Ethan es un joven que vive la vida a través de un cristal hasta que el destino le enseña que no todo lo que brilla es oro.
NovelToon tiene autorización de Tintared para publicar esa obra, el contenido del mismo representa el punto de vista del autor, y no el de NovelToon.
El choque de los espectros
Una semana exacta duró el espejismo de la nueva mina de oro. Para cuando el acaudalado caballero de mediana edad se marchó de París con la billetera mermada y el orgullo intacto, Anelly se encontró una vez más sola en la inmensidad de la capital. Fiel a su naturaleza parasitaria y sin la menor pizca de previsión, se dedicó a dilapidar el dinero obtenido en una vorágine de tonterías banales: bolsos de piel exótica, vestidos de seda que apenas usaría una vez y zapatos que se amontonaban en el vestidor de su hotel. Pasaba las tardes en los spas más lujosos de la ciudad, sumergida en baños de esencias y masajes con aceites caros, intentando borrar de su piel el olor a pólvora y tragedia que había dejado el norte de Francia.
Creía que el mundo seguía bajo su control. Su orgullo estaba intacto, sus armarios llenos y se sentía completamente lista para iniciar su próxima cacería. El tablero de París estaba limpio, o eso pensaba ella.
No sabía que Ethan Dragomir guardaba la última esquina de la Rue du Faubourg Saint-Honoré.
El transilvano la esperaba justo afuera de una de las tiendas de alta costura más exclusivas de la avenida. El aire de la tarde era frío, pero Ethan permanecía inmóvil, apoyado en su bastón con empuñadura de plata, mimetizado entre las columnas de piedra del edificio. Su tez blanca de mármol y sus ojos de obsidiana cortaban la luz crepuscular de la ciudad.

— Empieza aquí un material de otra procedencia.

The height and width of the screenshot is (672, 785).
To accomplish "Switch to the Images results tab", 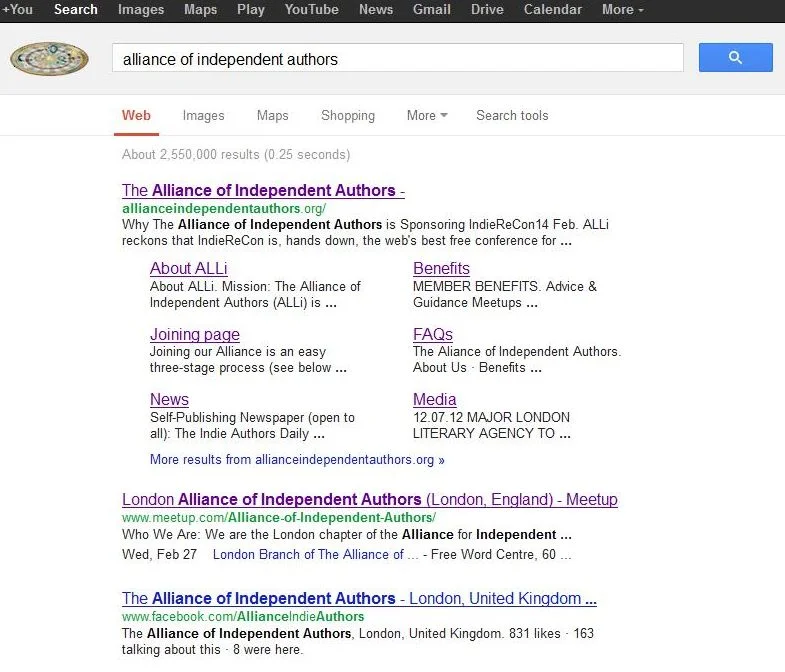I will (x=203, y=116).
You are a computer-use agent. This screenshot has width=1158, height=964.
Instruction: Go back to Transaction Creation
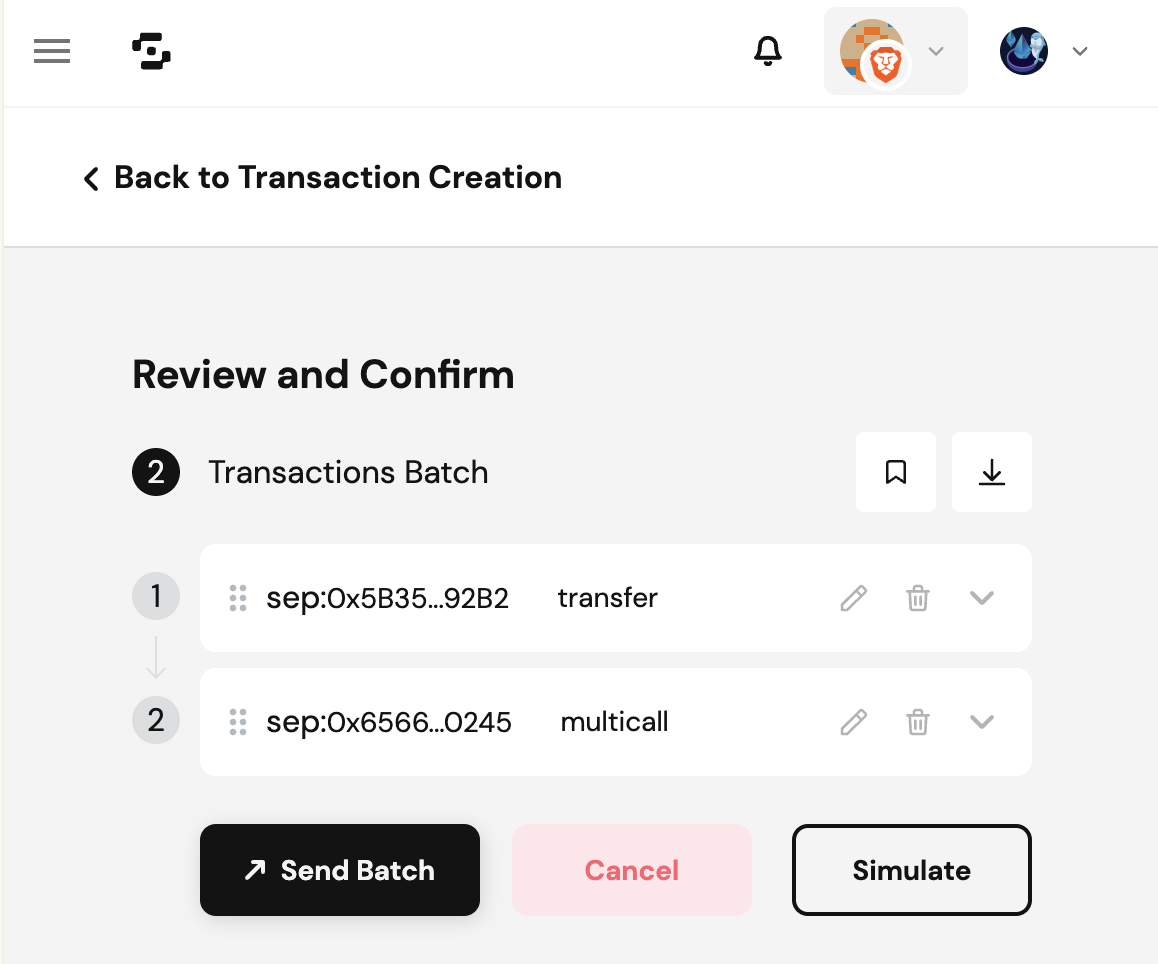pyautogui.click(x=322, y=178)
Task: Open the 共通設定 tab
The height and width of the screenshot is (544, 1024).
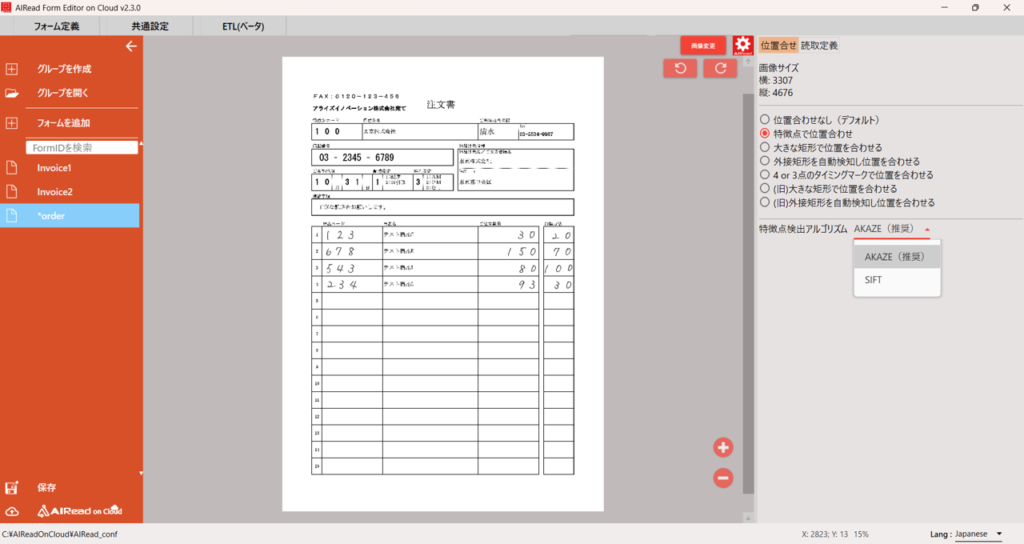Action: click(x=150, y=26)
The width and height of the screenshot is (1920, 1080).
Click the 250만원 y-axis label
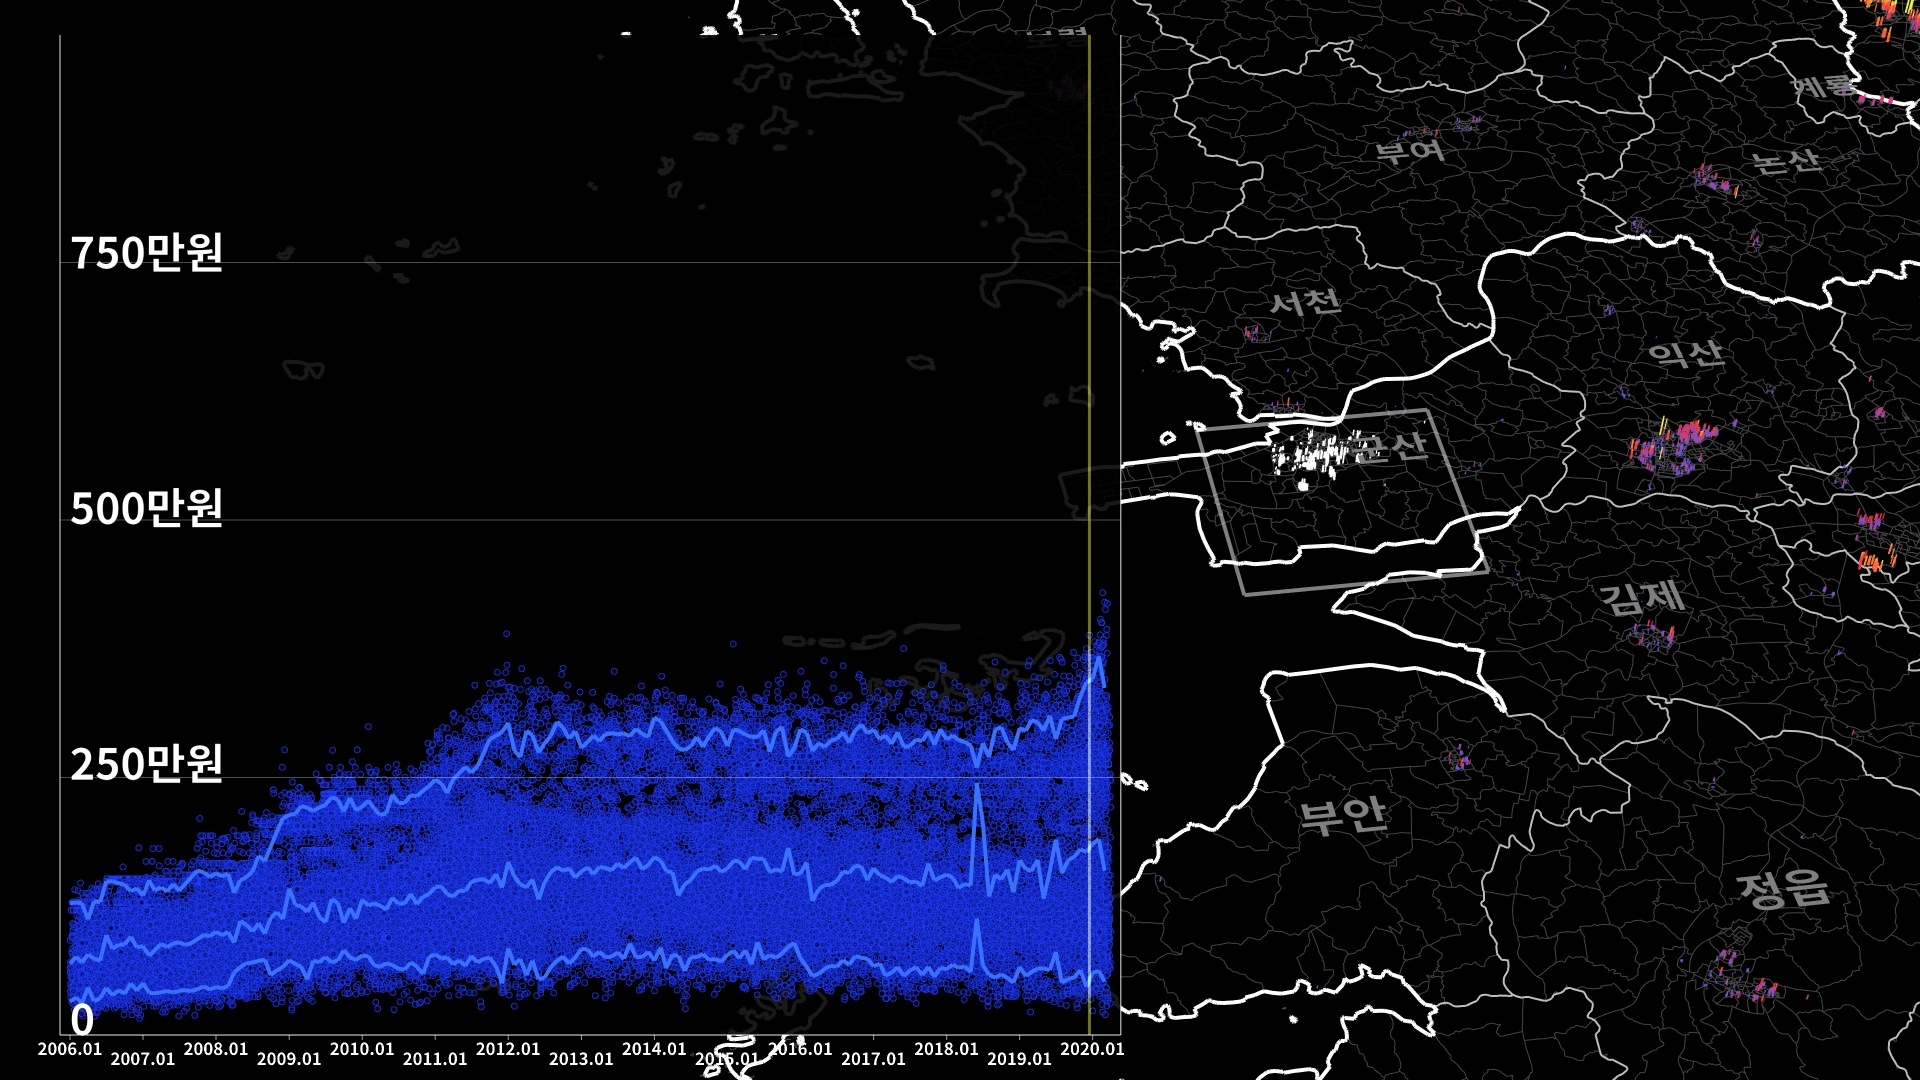(x=146, y=764)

Las puertas de cristal de la boutique se abrieron y Anelly emergió a la acera. Llevaba los brazos cargados de bolsas de papel satinado con logotipos dorados, moviéndose con esa cadencia altiva que simulaba una nobleza de cuna. Al principio, sus ojos azules pasaron de largo por la silueta de Ethan; para ella, los hombres en la calle eran simplemente parte del paisaje o potenciales chequeras vivientes.
Ethan no esperó a que lo descubriera por azar. Con un movimiento calculado, rítmico y preciso, cortó su trayectoria.
El impacto fue inevitable. Los hombros de ambos chocaron con la fuerza justa para desestabilizar a la rubia, haciendo que un par de sus lujosas bolsas resbalaran por sus brazos. Anelly soltó un bufido de indignación, frunciendo el ceño y levantando la mirada con los labios listos para soltar una reprimenda cargada de desprecio aristocrático.
—¿Es que no ve por dónde cami...? —las palabras se le congelaron en la garganta.
Anelly se quedó sin aliento. El suelo pareció moverse bajo sus zapatos de diseñador. Frente a ella no había un caballero parisino torpe; estaba el fantasma de los Cárpatos.
Sin embargo, el hombre que la miraba desde las alturas ya no tenía la mirada rota ni las manos temblorosas del artesano de dieciocho años que ella había desvalijado en el invierno de su desgracia. Este Ethan poseía unos pómulos afilados de una nobleza gélida, un corte de ropa que eclipsaba al de cualquier magnate local y una presencia tan imponente que parecía absorber la luz de la calle.
Una corriente de aire helado recorrió la espina dorsal de Anelly, provocándole un escalofrío físico que la hizo dar un paso hacia atrás.
Ethan no pronunció una sola palabra. Simplemente sostuvo la mirada, estiró las comisuras de los labios y le dedicó una sonrisa demoníaca, lenta, desprovista de cualquier rastro de calor o humanidad. Era la sonrisa de quien posee el control absoluto del tiempo, del espacio y de sus vidas; una declaración silenciosa de que la cacería había cambiado de bando. Ethan quería jugar con su mente, desgastar sus emociones y ver cómo el pánico devoraba la fachada de porcelana que tanto le había costado construir.
El instinto de supervivencia de Anelly, agudizado por años de engaños, reaccionó antes que su intelecto. No intentó dar explicaciones, no ensayó una de sus mentiras corporativas ni buscó seducirlo. Supo, con una certeza aterradora, que el hombre que tenía enfrente era capaz de destruirla allí mismo.
Apretando las bolsas contra su pecho con las manos temblando de forma incontrolable, Anelly dio media vuelta e intentó huir rápidamente entre la multitud del bulevar. Caminaba a tropezones, mirando de reojo por encima del hombro, con el corazón golpeándole las costillas. Sabe perfectamente que en su juego el tiempo se ha agotado y que el monstruo que ella misma forjó en Transilvania finalmente ha venido a cobrar la deuda.